A Star Tribune editorial recently scolded Minnesota for not raising the minimum wage since 1997. My day-job colleague (Trunk from Powerline) suggested that the Strib ought to make a "public statement about the value of work" and pay its delivery carriers better. The newspaper has carefully designated those with paper routes as "independent contractors" since 1997, but continued to provide workers' compensation coverage as recently as 2000.
An article in City Pages (not exactly a friend of the free market) from 2000 describes the compensation for Star Tribune delivery carriers.
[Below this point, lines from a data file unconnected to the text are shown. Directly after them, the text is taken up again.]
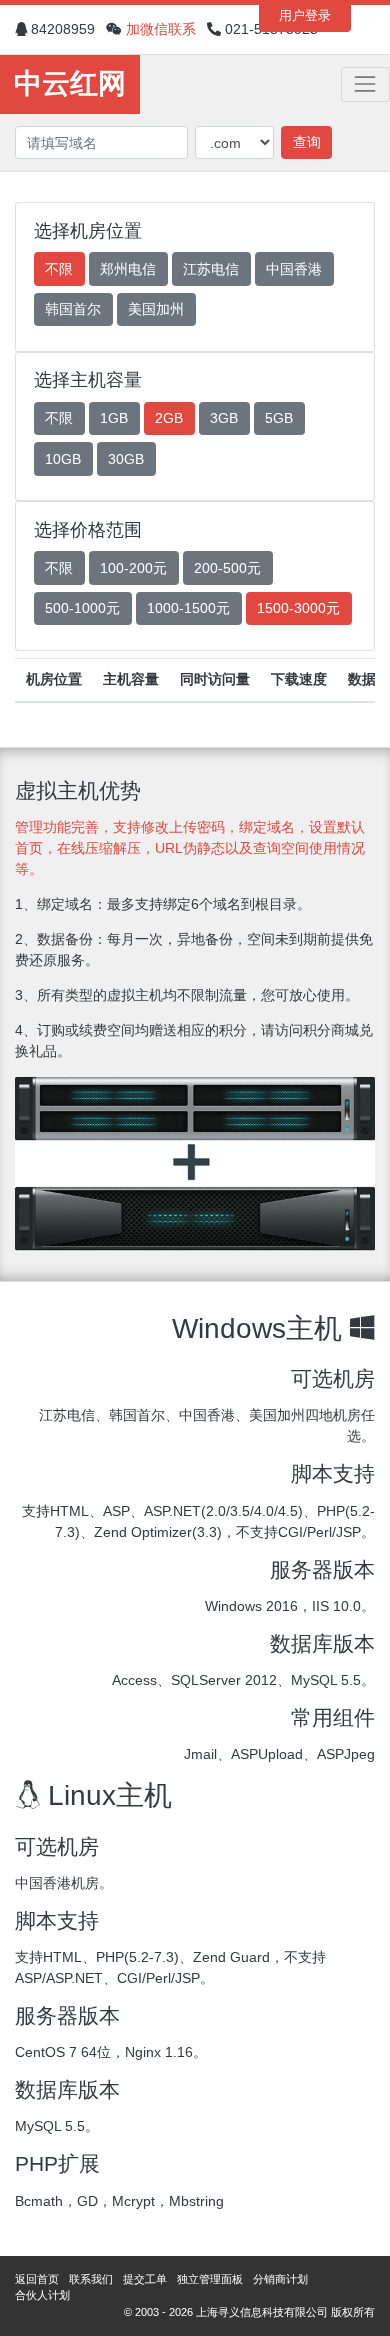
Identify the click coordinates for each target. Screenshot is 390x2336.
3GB (224, 418)
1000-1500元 (188, 608)
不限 (59, 269)
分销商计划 (280, 2279)
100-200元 (133, 568)
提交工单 (145, 2279)
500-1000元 (82, 608)
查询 (307, 142)
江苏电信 (211, 269)
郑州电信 (128, 269)
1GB (114, 418)
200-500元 (227, 568)
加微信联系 (161, 29)
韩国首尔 (73, 309)
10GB (63, 459)
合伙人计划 (42, 2295)
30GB (126, 459)
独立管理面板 (210, 2279)
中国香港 (294, 269)
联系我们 (91, 2279)
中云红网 (70, 83)
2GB (169, 418)
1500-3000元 (298, 608)
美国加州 (156, 309)
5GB (279, 418)
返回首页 (37, 2279)
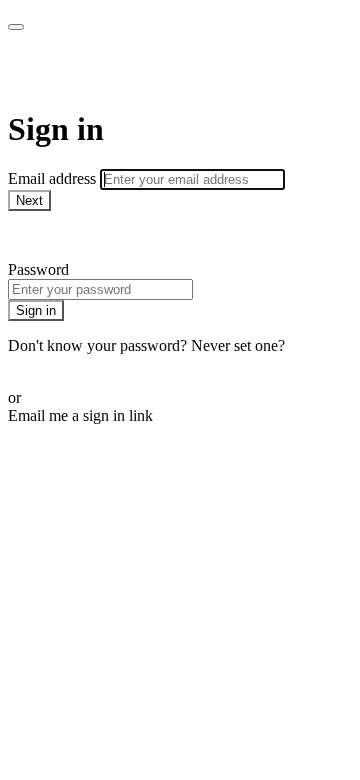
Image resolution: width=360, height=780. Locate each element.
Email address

Calculating the pay on an hourly basis depends on several variables: the fee per newspaper, the length of time it takes to complete a route, the cost of gasoline, and customer complaints that result in fines. A new carrier will presumably take longer to complete a route and will make mistakes that generate more customer fines.
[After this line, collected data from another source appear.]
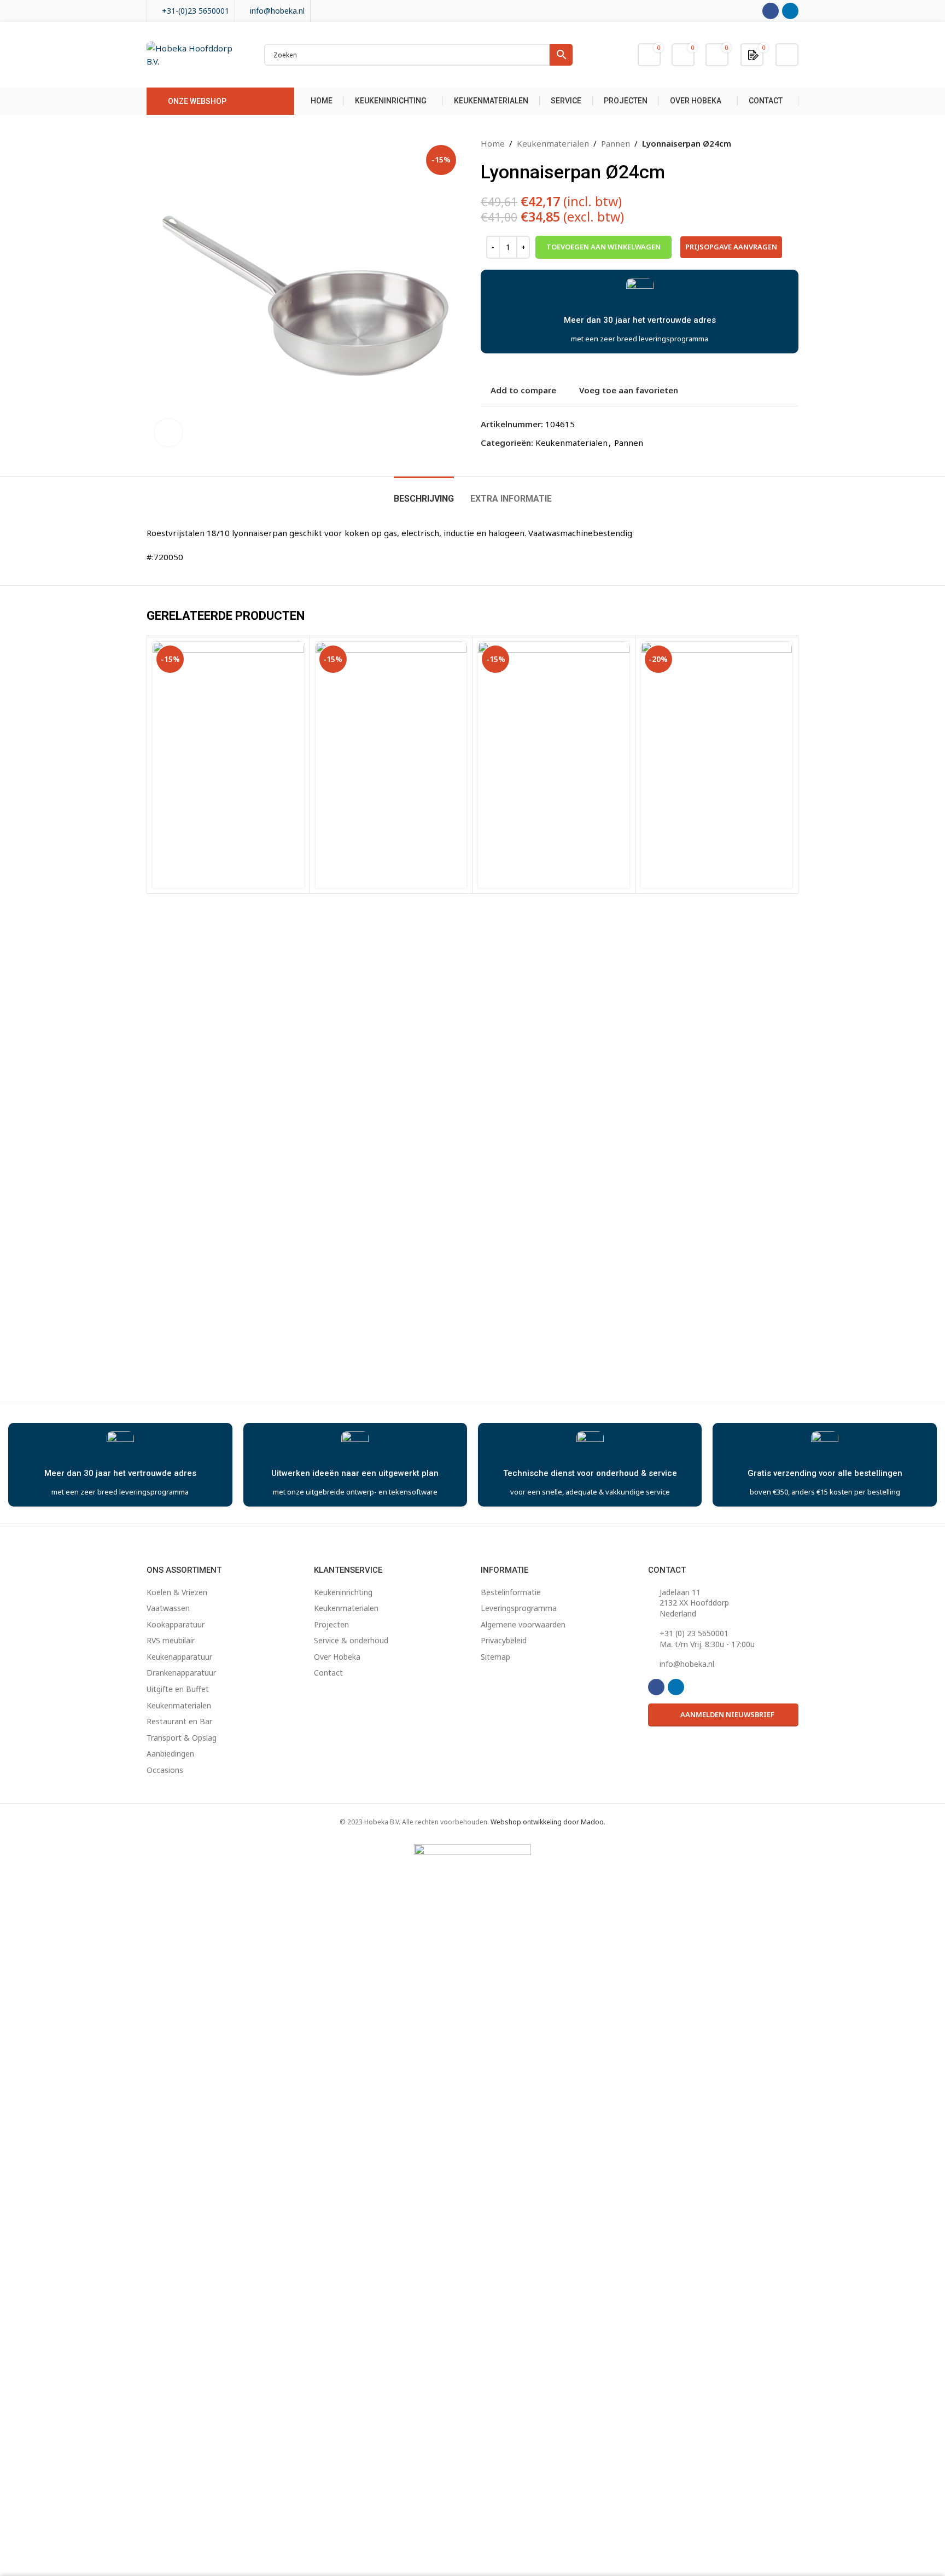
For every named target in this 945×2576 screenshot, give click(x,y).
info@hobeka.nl (277, 10)
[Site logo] (194, 53)
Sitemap (495, 1657)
The carrier profiled in the City Pages article receives 18 cents per paper, delivering more than 200 papers on a 34-mile route. After gas and fines, he estimates that he makes "a little more than nine bucks an hour." He finishes his weekday route an hour before the 6:30 a.m. deadline, with papers first available at the depot for pick up starting at 2:00 a.m. This means that fines and gas cost him approximately $5.00 each weekday.
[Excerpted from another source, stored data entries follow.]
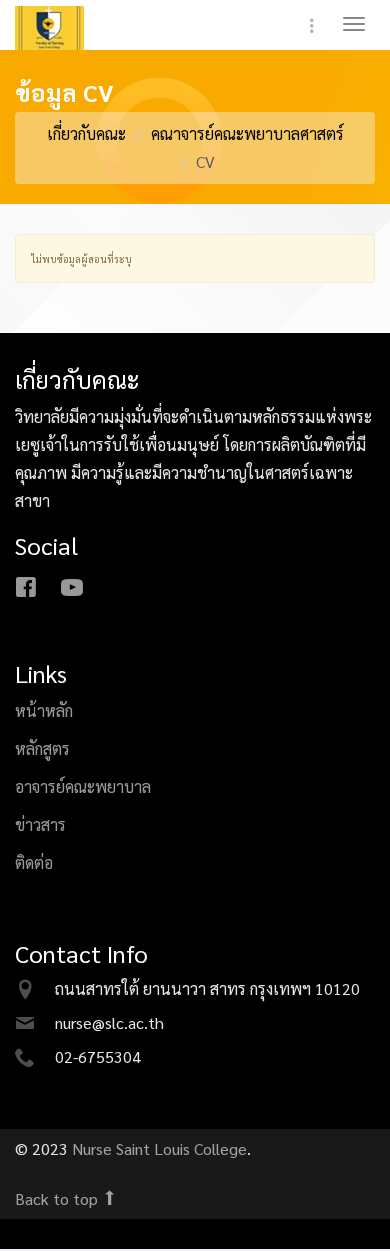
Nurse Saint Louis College (159, 1154)
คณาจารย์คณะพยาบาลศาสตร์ (247, 139)
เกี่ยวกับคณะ (86, 139)
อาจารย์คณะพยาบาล (83, 792)
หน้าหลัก (44, 716)
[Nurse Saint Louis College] (65, 34)
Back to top (58, 1204)
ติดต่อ (34, 868)
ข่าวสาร (40, 830)
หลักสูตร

A carrier who has similar fines and a similar route, but who takes the entire 4.5 hours to deliver 200 papers could easily make less than $7.00 per hour for this "thankless and difficult" (quoting the editorial) job.
Admittedly, the numbers probably have changed since the article was written in 2000, particularly the price of gasoline. But it is doubtful that the adult "paperboys" and "papergirls" have received the $1.85 per hour raise advocated by their employer...I mean... independent-contractor-giver.
It remains to be seen whether Governor Pawlenty will borrow a page from Dick Morris and "triangulate" on this issue. Perhaps he should be forced to sign a "no new job killer" pledge in 2006, rather than a tax pledge.